### WORK REQUEST
The required output is the stretch from the line containing "How do I perform: Select" through the line containing "The width and height of the screenshot is (704, 648)." in the records below, unaltered and with no pictures.

### EXCERPTED DATA
^^^^^^^^^^^^^^^^

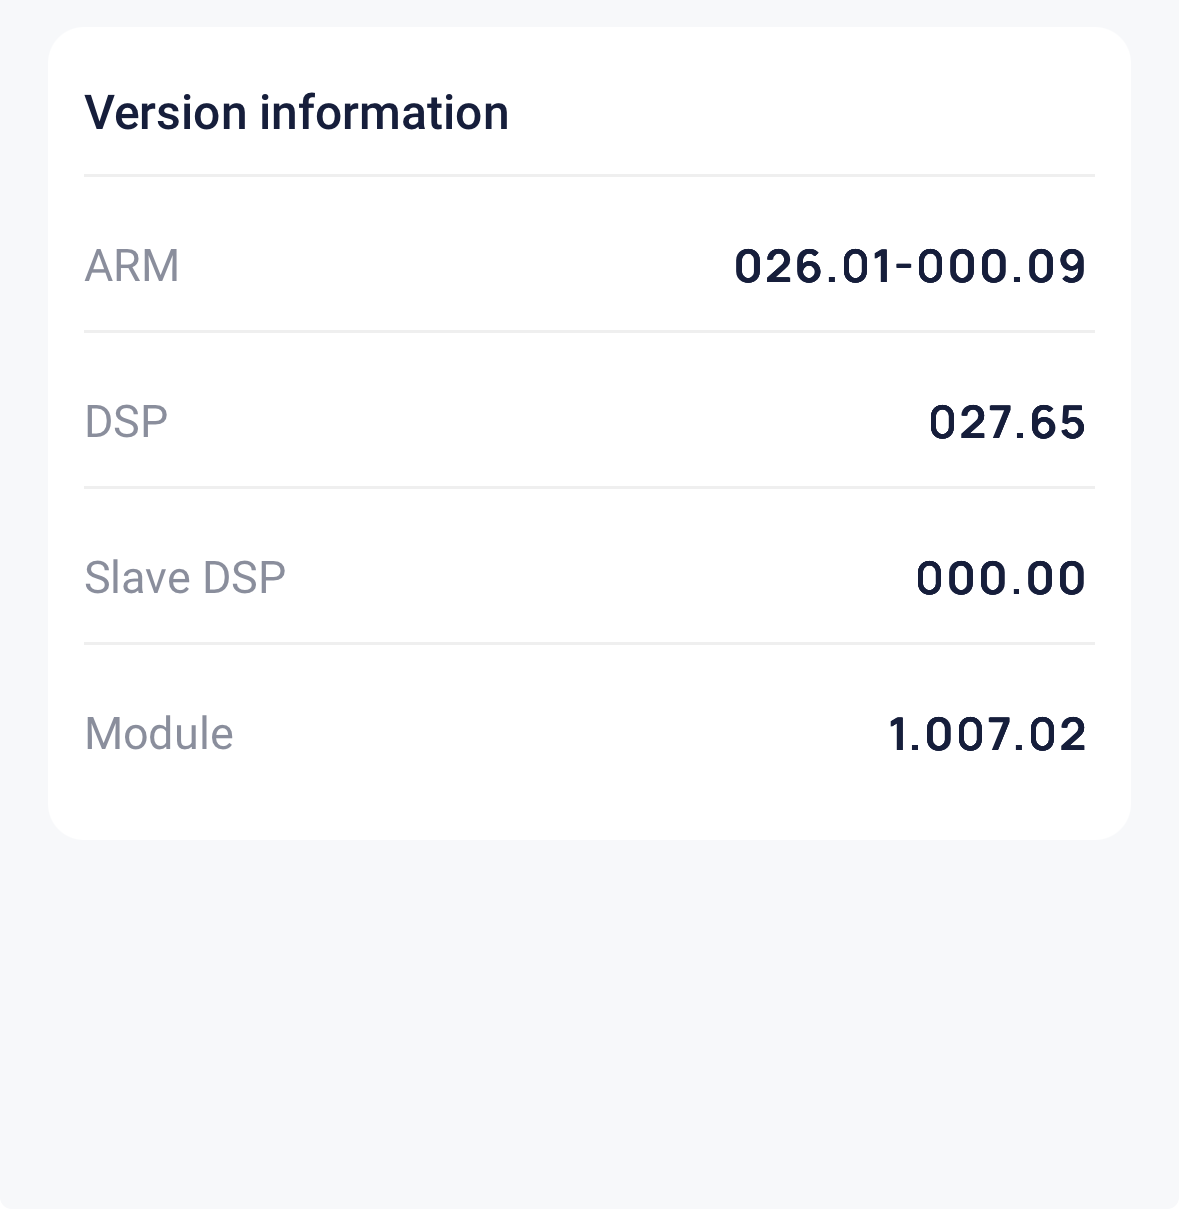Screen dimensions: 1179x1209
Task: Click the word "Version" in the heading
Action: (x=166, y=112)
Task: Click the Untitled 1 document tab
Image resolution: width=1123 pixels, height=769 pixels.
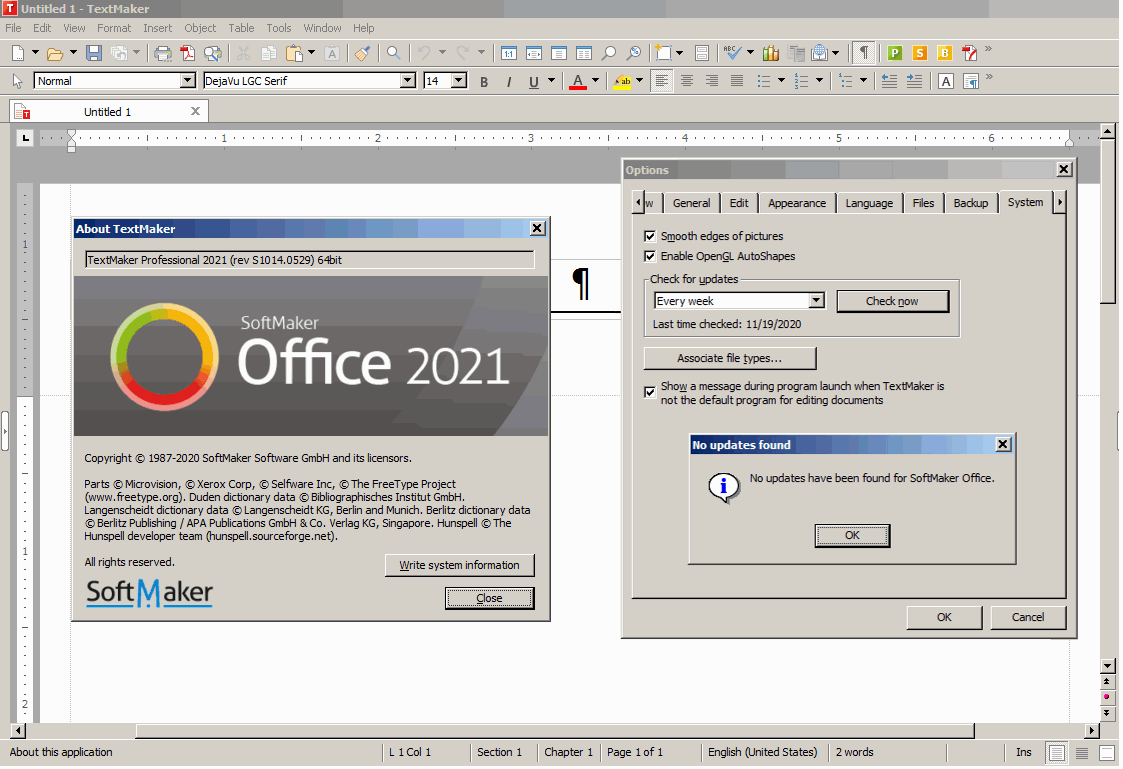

^^^^^^^^^^^^^^^^

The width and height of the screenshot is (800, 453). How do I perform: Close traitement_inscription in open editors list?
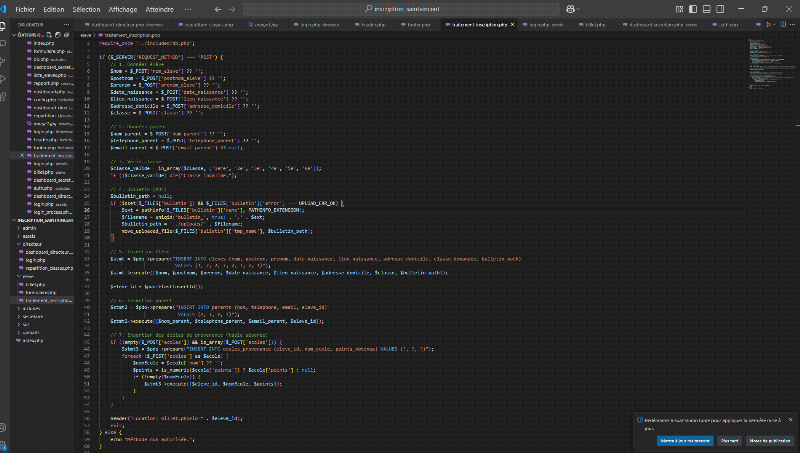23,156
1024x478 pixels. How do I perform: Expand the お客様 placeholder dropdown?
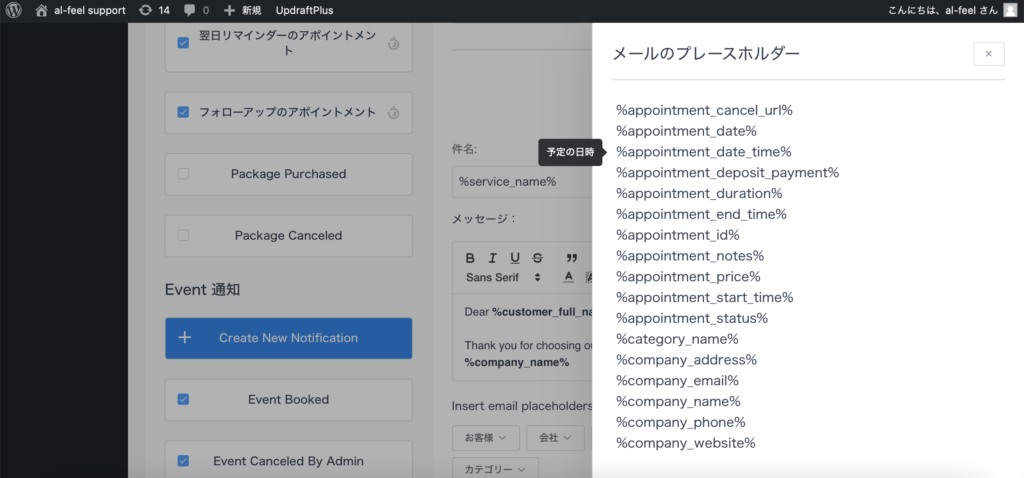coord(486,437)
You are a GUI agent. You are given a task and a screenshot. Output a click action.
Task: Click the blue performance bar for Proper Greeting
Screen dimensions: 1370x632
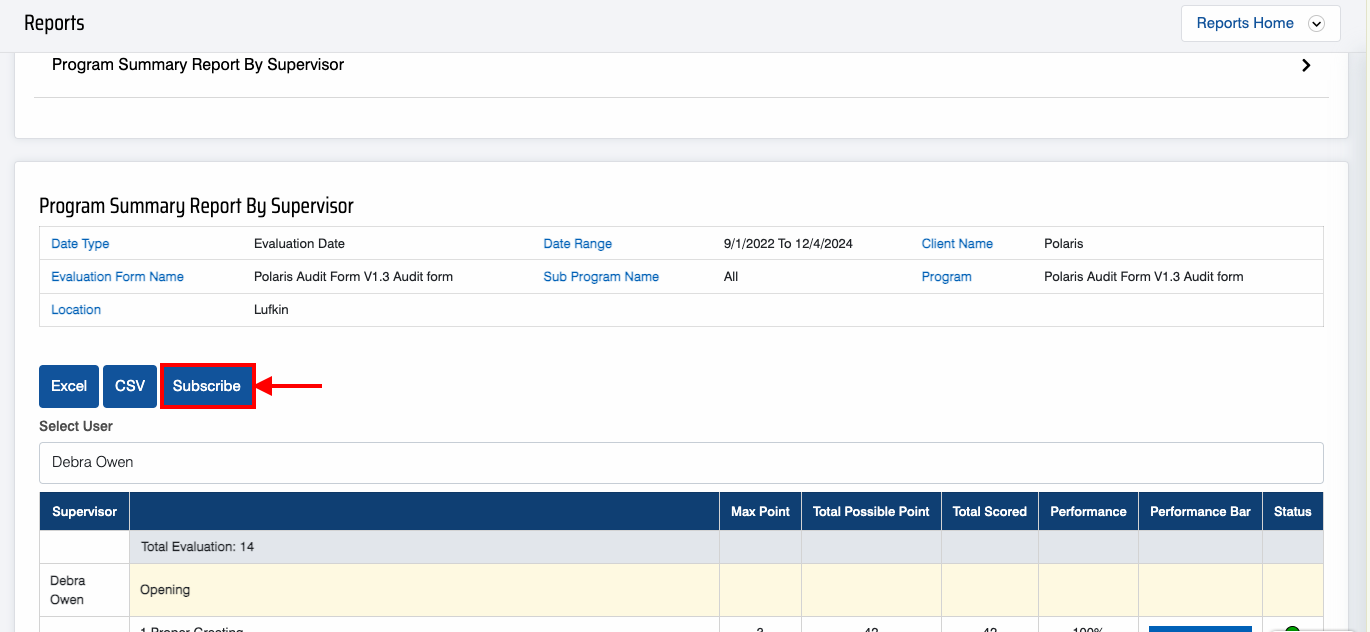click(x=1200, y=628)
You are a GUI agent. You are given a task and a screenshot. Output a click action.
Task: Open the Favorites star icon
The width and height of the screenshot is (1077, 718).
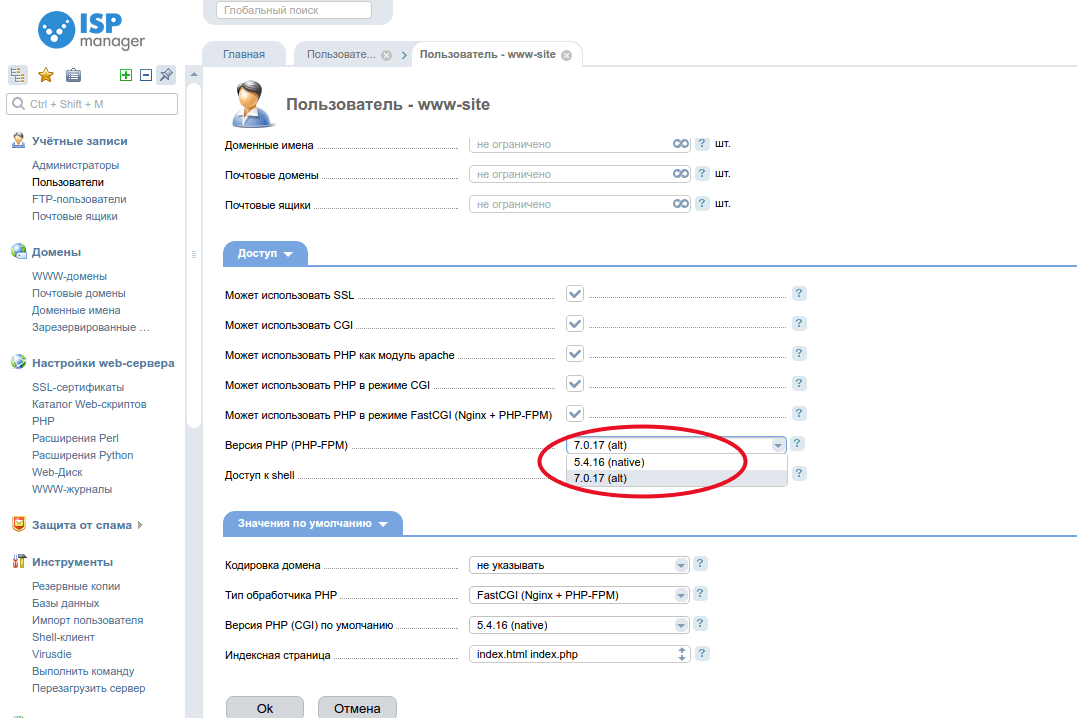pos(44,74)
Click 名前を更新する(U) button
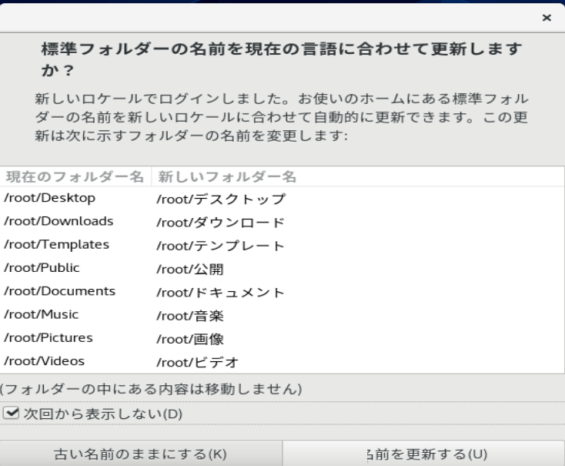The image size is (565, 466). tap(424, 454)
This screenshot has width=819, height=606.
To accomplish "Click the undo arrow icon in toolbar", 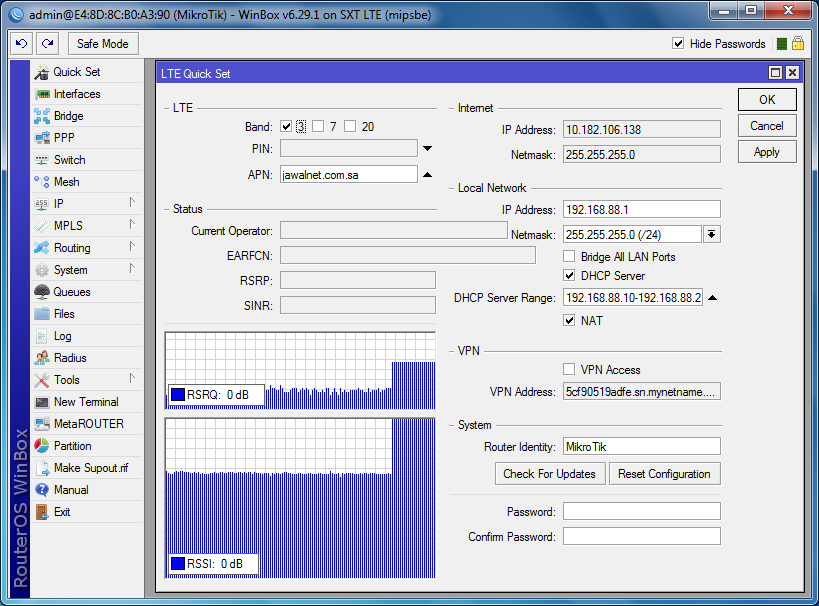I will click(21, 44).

^^^^^^^^^^^^^^^^

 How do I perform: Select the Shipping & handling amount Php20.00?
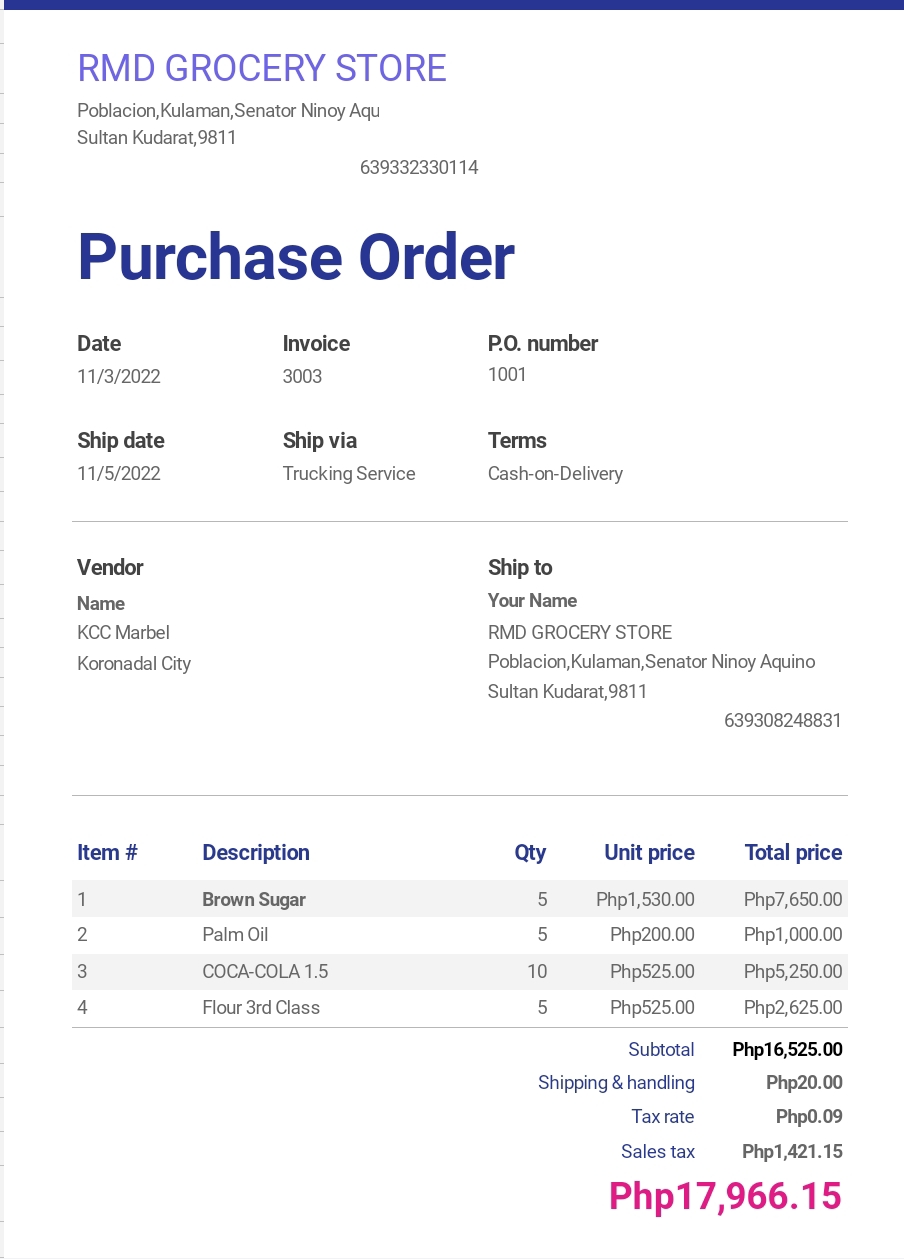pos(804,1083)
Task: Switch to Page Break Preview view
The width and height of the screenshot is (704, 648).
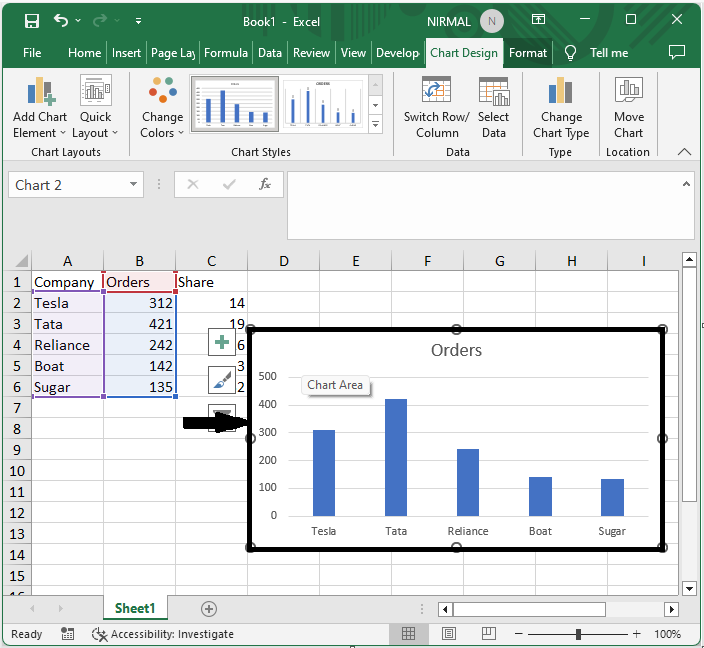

^^^^^^^^^^^^^^^^

### WORKED SOLUTION
 How do I perform: Select the Shipping & handling amount Php20.00?
pos(804,1083)
Task: Switch to Page Break Preview view
The width and height of the screenshot is (704, 648).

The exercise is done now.